Según esto, está claro que, permaneciendo la disposición por la cual se desea algo como último fin, no puede cambiarse el deseo de tal fin, porque el último fin se desea sobre todo; por eso nadie puede apartarse del deseo del último fin por algo más deseable. Mas el alma se encuentra en estado mudable mientras está unida al cuerpo, pero no después que se separa de él. Pues la disposición del alma se mueve accidentalmente por algún movimiento del cuerpo; porque, como el cuerpo está al servicio de las propias operaciones del alma, se le dio naturalmente tal cuerpo para que, existiendo ella en él, se perfeccione como movida a la perfección. Por lo tanto, cuando el alma esté separada del cuerpo, no se encontrará en estado de tender al fin, sino de descansar en el fin conseguido. Luego su voluntad será inmóvil en cuanto al deseo del último fin.
Toda la bondad o malicia de la voluntad depende del Último fin; porque cualquier bien que alguien quiere en orden a buen fin, bien lo quiere, y cualquier mal en orden al mal, mal lo quiere. Por consiguiente, la voluntad del alma separada no es mudable del bien al mal, aunque sea mudable de lo querido a otra cosa, conservando, sin embargo, el orden al mismo último fin.
Por esto se ve que tal inmovilidad de la voluntad no está contra el libre albedrío, cuyo acto es el elegir, ya que la elección es de lo que conduce al fin y no del último fin. Así, pues, como ahora no va contra el libre albedrío que deseemos con voluntad inmutable la bienaventuranza y huyamos de la miseria, en general, así tampoco será contrario al libre albedrío que la voluntad se dirija inmutablemente hacia algo determinado como último fin; porque así como ahora se halla en nosotros inmutablemente la naturaleza común, por la que apetecemos la bienaventuranza en general, así entonces permanecerá inmutablemente aquella disposición especial por la que se desea esto o aquello como último fin.

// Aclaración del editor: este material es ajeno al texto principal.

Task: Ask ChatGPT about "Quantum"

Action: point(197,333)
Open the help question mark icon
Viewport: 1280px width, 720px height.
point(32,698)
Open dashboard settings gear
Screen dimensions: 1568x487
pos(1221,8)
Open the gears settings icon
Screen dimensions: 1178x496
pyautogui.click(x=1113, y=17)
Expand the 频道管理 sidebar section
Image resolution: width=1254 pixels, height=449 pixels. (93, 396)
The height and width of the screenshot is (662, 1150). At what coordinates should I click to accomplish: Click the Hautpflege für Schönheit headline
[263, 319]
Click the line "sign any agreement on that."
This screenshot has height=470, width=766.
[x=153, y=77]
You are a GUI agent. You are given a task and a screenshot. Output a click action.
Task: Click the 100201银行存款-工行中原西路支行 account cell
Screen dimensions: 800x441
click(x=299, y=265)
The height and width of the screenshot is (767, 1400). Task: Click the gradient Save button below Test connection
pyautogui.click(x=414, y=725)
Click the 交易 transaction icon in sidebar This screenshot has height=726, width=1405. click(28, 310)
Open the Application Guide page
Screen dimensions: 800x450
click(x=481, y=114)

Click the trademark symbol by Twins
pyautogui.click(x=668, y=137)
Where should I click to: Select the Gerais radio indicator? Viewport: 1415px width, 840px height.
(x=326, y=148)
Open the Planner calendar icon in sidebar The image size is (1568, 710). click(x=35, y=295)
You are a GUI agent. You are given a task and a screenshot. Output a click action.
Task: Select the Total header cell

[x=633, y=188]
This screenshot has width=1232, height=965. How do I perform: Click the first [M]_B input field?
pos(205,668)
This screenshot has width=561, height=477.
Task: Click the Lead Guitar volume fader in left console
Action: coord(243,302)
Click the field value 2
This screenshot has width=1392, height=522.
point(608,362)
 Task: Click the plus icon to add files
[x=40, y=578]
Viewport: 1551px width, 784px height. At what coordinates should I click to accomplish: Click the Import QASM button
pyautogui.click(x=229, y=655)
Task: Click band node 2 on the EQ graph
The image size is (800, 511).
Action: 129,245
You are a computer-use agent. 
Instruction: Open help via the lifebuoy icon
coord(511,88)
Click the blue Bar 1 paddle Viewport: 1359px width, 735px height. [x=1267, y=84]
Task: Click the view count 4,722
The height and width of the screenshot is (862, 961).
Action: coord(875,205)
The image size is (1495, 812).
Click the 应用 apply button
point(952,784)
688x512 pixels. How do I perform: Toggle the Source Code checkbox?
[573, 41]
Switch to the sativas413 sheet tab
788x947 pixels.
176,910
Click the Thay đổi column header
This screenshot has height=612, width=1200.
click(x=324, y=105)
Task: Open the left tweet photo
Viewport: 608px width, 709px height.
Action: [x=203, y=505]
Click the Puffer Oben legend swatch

Mas las substancias separadas, o sea, los ángeles, según la naturaleza en que fueron creadas, están más cerca de la última perfección que las almas, porque no necesitan adquirir la ciencia por los sentidos ni llegar razonando desde los principios a las conclusiones, como las almas, sino que mediante las especies impresas pueden llegar inmediatamente a la contemplación de la verdad. Y, por lo tanto, inmediatamente que se unieron a un fin adecuado o inadecuado, permanecieron en él inmutablemente.
Sin embargo, no se ha de creer que las almas, después que vuelven a reasumir sus cuerpos en la resurrección, pierdan la inmutabilidad de la voluntad, sino que perseveran en ella; parque, según se ha dicho (c. 85), en la resurrección se dispondrán los cuerpos según la exigencia del alma, y no viceversa.